In Yorkshire, England, we met a bloodhound called Junior who's had more work than most. He's had a tummy tuck and a face lift.

"When he leaned forward, basically all of his skin just fell over his face," explained his owner, Denise Smart, on a walk through the woods near the home she shares with Junior, two other bloodhounds, three basset hounds and her equally dog-obsessed husband.

And the tummy tuck? "He wasn't just a bit fat," Smart said. "I mean this was ... It's all been medical; he's had to have it done because of his conditions."

Junior was just born with abnormally loose skin. He would trip over his belly when he ran. Thousands of dollars worth of surgery later, he's far from beautiful, but he's a lot happier. "The main thing," Smart said, "is he can actually see now."

But there is one surgical procedure than cannot be explained as purely medical. "That is the artificial dog testicle," explains Dr. Becker, " or Neuticles.

They range in size from XXS (Chihuahua) to XXL (Great Dane) and sell for as much as $579 a piece. And that's before you factor in surgeon's fees.

"You can have a big-screen TV, or you want to put in a pair of artificial testicles," Becker said. "You make the choice. You want to watch the Super Bowl or March Madness in high def or you want to have Sparky packing a pair?"

And plenty of pet owners are opting for the latter. Nearly a million Neuticles have been implanted in pets around the world. It's a growing business.

One dog who's "packing a pair" is Munson, a 9-year-old English bulldog who lives with his owner, Jim Davenport, in Atlanta.

"They clacked for a little while, but he's fine now," Davenport said.

Munson was a pioneer. One of the early recipients of the synthetic "ball-ternatives." And back in those days, they were made of a more rudimentary material that could be a little noisy.

Like many dog owners, Davenport had little choice but to get his frisky pet neutered. But he harbored some reservations.

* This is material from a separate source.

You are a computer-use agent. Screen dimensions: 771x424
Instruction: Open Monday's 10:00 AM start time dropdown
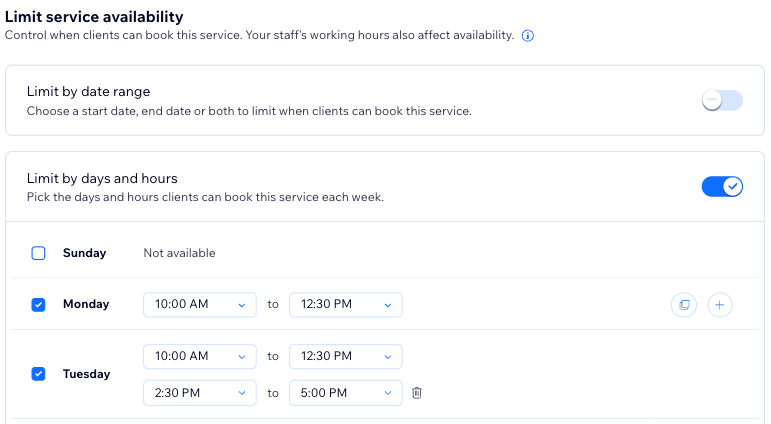point(200,304)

"I had another English bulldog that was neutered," he said. "His name was Clinton, and all he did was limp around and mope around after that. He was never the same."

So when a vet friend suggested a pair of Neuticles, Jim laughed and said, "Why not?" The surgery is not complicated. And the dog is on the table getting his real pair taken out anyway. The surgeon just pops the ersatz lug nuts straight in.

And now Davenport is happy because Munson still looks like the real deal, and he seems to have retained his mojo. "He's got good rapport with the female dogs on the street," he said, trying to stifle a smile.

But beyond easing an owner's guilt and empathetic pain, are Neuticles anything more than a cosmetic accessory?

"I try to put myself into the mind of this dog," Dr. Becker said. "Perhaps when they're, you know, lying there on the ground with one leg jauntily up in the air, that it's a more authentic experience that they have something that..." Dr. Becker said, ending the thought amid his own laughter.

But there is a serious side note here. The Neuticles might just make a difference to Munson because they make a difference to his owner. Anything that strengthens the owner-animal bond has got to be a good thing, because a stronger bond means even more love, care and attention for that pet. Plus, dogs know when they're being made a fuss of, and they love the attention.

"And that's what they deserve, "Hayden, the creative canine stylist, told us. "That's what dogs crave. It's attention."

And to maximize that love and attention, it just might take a pawdicure and pristine cuticles, or perhaps a brand new pair of Neuticles.